Newmark’s Capital Markets group presents the Second Quarter 2020 United States Capital Markets Report. The statistics and in-depth market perspective contained in the report illustrate current trends with a focus on national investment sales.
United States Capital Markets Report
The Covid Crisis has presented a wholly unique challenge for commercial real estate in 2020 - its impact will be felt universally, but differently for each property type, each market, and each deal.
The second quarter offered further datapoints showing Covid’s unequal impact across property types – while total volume decreased by 68.2% year-over-year to $44.7 billion, industrial and multifamily fared better in terms of investment volume, followed by office, retail and finally hospitality.
Market pricing discovery remains limited due to low investment volume, but there is a clearer understanding of which property types will be more resilient in the short-term. With ample dry powder raised by institutional groups, many are actively looking to deploy capital in industrial logistics, garden style multifamily in Sunbelt markets, as well as select office product, leased by credit tenants and those in Covid resilient sectors like life sciences.

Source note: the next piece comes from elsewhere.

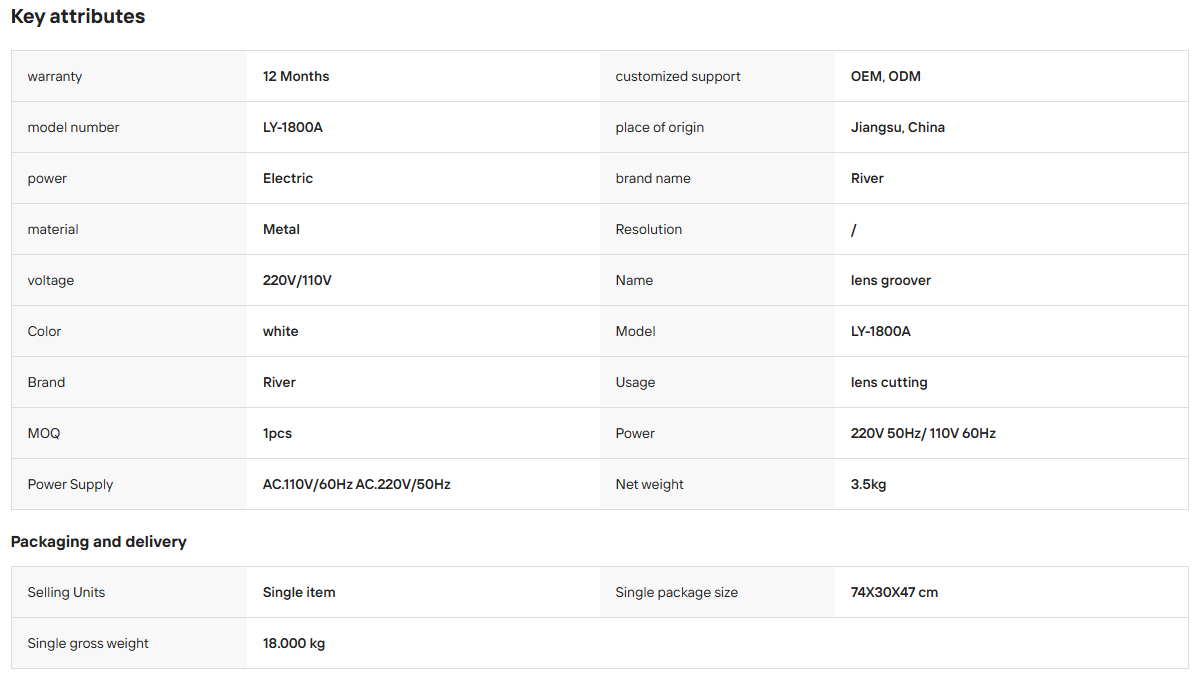
Task: Select the white Color value
Action: click(280, 332)
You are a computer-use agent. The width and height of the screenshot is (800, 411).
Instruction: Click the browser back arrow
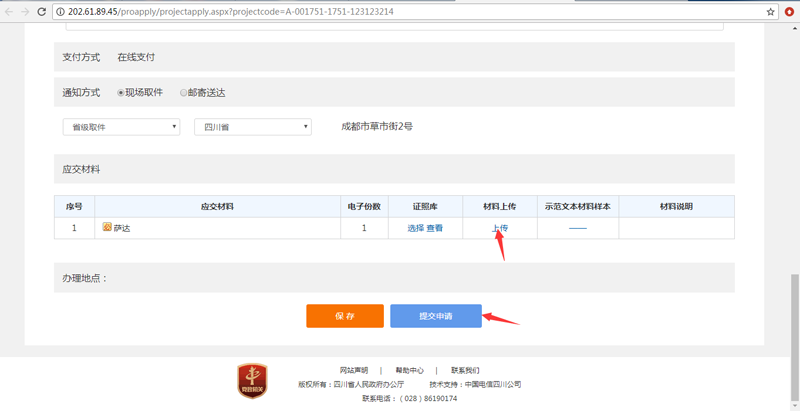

REIT pricing has provided a nuanced view of which real estate sectors offer more resilience – data center, industrial and life science REITs all have recorded positive total returns year to date, while both multifamily and office REITs have recovered materially since their lows in March.
According to NCREIF, rent collection improved across all property types in June and resulted in the following percentages of rent collected: 93.1% for multifamily, 91.8% for office, 91.1% for industrial, and finally 49.5% for retail.
The federal government’s continued support with both monetary and fiscal policy has provided the necessary backstop to avoid immediate economic damage and has helped equity markets return to pre-Covid levels in many sectors of the economy.
National and regional banks continue to lend on office, multifamily and industrial product, albeit at reduced leverage. GSE lending has also continued, as Fannie Mae and Freddie Mac remain the government backstop to over half of the existing multifamily product nationally. CMBS delinquency has been largely contained within retail and hospitality, and new securitizations are currently underway.